• DATA ROWS
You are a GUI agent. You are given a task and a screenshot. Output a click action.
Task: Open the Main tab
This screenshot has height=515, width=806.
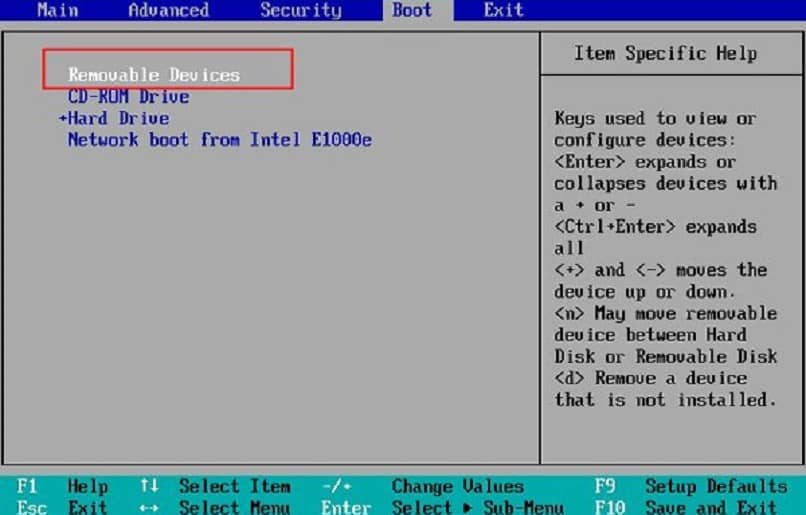click(58, 10)
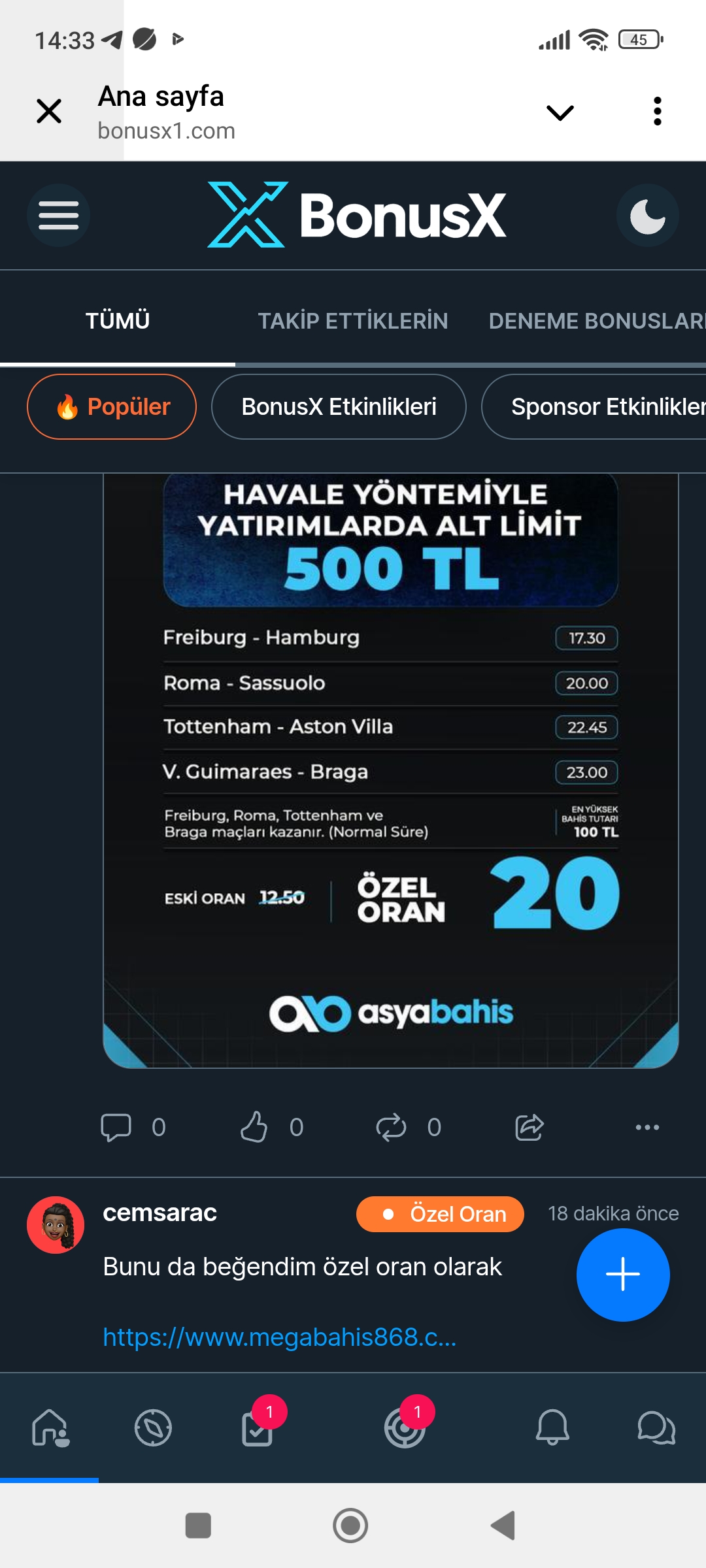This screenshot has height=1568, width=706.
Task: Expand post options three-dot menu
Action: tap(647, 1127)
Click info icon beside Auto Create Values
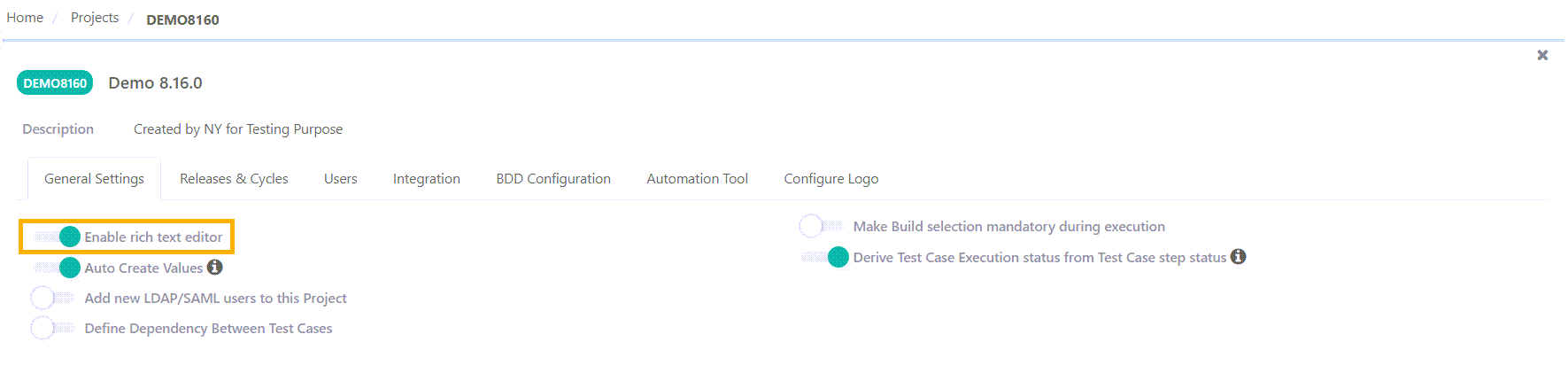Viewport: 1568px width, 373px height. tap(214, 268)
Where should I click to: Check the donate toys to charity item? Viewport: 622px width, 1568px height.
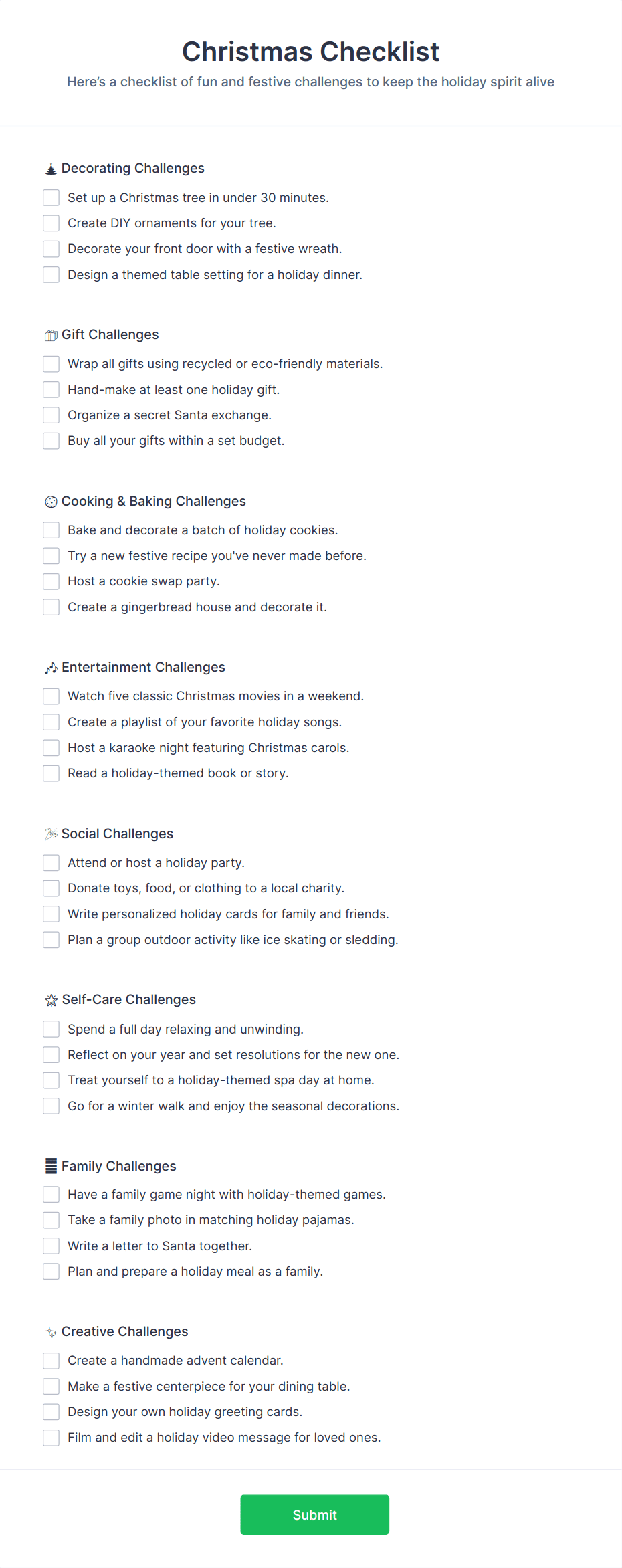click(x=51, y=888)
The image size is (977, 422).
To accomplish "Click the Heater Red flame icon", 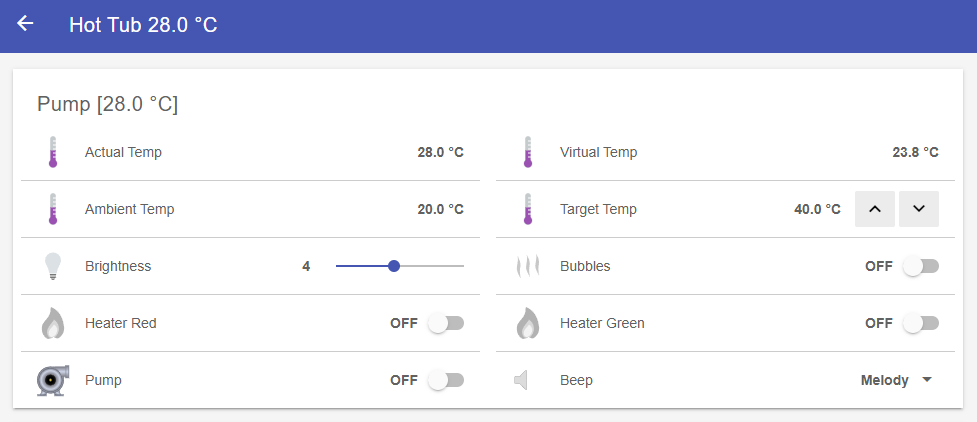I will pyautogui.click(x=52, y=324).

• EXERCISE OBJECTIVE
Reproduce the listing from its first line through the line containing "Viewport: 1568px width, 373px", changing "info icon" to "help icon" and keeping everything else the same. Leave the pictures out.

• ANSWER
You are a GUI agent. You are given a task and a screenshot. Output a click action.
Task: Open the Main tab
This screenshot has height=515, width=806.
click(58, 10)
This screenshot has height=1568, width=706.
Task: Expand post options three-dot menu
Action: tap(647, 1127)
Click help icon beside Auto Create Values
Viewport: 1568px width, 373px height. tap(214, 268)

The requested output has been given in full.